### JOB 1
In the 357 Magnum and H110 text below, which chronograph did the writer go back to after throwing the Chrony away?
### JOB 2
Using the 357 Magnum and H110 text below, mark each statement yes or no, and quote the words of the text that decide it.
(a) A 4-inch barrel is probably the bare minimum for making use of a true magnum load in a 357 mag.
(b) After the writer nicked the Chrony with a bullet, it was neither repaired nor replaced.
(c) Accurate #9 and Alliant 2400 are named as other powders to try.

### SOURCE
357 Magnum & H110 low velocity

You may have a slow barrel, there's definitely documented cases of a longer barrel shooting slower than a shorter one side by side. Also 4" is probably the bare minimum to make use of a true magnum load in a 357 mag.

Other powders to try would be Accurate #9 which has speers top velocity in a short barrel 357 mag load, and also Alliant 2400.
 
I had a Chrony about fifteen or more years ago. I nicked it once with a bullet and Chrony repaired or replaced it. The window that you were required to shoot through was very small, though adequate if you're not going to do much chronographing and you only use it infrequently. It's a light duty unit; for continuous work, this was not the machine to have. I eventually threw it away and went back to the Oehler 35P that I've had for thirty years.

### INFORMATION GIVEN
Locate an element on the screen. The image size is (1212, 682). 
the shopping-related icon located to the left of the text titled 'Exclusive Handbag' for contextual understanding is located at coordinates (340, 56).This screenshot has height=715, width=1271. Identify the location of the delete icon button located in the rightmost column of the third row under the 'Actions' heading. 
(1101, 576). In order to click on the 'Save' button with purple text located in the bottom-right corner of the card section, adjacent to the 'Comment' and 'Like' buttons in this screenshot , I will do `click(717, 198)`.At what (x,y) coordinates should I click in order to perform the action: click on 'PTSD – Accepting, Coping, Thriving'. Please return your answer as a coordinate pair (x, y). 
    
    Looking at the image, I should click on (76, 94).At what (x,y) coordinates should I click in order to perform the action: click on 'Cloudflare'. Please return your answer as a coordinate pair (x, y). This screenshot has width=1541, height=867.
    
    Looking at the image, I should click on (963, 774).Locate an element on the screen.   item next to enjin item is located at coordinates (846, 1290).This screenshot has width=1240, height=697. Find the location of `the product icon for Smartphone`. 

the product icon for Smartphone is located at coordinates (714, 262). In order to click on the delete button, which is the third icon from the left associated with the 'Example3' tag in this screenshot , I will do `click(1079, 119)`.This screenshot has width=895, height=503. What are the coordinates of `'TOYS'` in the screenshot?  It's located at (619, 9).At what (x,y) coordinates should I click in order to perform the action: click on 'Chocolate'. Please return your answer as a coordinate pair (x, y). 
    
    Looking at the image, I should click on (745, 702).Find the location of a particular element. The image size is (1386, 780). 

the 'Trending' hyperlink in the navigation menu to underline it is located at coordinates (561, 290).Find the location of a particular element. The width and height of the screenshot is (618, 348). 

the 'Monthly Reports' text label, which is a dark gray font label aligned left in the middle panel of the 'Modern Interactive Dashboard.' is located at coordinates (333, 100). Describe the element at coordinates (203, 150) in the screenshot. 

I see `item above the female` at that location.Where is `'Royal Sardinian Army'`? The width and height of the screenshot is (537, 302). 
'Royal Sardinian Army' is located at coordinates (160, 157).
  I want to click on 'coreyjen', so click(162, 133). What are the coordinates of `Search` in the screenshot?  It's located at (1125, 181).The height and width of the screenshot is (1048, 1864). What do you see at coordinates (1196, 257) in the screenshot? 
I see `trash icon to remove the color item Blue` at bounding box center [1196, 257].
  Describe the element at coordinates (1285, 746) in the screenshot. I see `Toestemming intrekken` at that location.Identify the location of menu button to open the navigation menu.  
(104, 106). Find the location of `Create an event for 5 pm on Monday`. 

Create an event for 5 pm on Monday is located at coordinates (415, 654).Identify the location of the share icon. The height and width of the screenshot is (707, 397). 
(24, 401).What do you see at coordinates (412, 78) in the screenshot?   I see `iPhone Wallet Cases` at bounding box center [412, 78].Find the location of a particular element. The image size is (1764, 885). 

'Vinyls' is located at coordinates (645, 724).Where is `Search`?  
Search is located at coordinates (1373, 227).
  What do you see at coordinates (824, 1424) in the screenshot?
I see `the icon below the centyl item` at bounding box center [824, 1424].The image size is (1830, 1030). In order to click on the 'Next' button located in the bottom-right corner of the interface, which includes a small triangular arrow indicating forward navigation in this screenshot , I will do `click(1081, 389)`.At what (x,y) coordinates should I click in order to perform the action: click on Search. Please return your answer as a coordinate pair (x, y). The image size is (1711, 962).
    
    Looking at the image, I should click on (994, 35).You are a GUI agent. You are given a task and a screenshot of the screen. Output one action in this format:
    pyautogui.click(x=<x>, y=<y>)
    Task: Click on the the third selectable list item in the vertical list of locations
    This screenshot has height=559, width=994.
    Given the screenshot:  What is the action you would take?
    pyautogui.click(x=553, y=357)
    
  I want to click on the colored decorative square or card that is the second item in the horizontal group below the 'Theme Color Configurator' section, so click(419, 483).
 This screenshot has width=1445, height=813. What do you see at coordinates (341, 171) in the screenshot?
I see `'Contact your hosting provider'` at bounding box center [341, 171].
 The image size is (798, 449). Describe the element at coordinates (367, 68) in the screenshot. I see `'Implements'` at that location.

### WORKED ANSWER 1
The Oehler 35P, which the writer has had for thirty years.

### WORKED ANSWER 2
(a) Yes: "Also 4" is probably the bare minimum to make use of a true magnum load in a 357 mag."
(b) No: "I nicked it once with a bullet and Chrony repaired or replaced it."
(c) Yes: "Other powders to try would be Accurate #9 which has speers top velocity in a short barrel 357 mag load, and also Alliant 2400."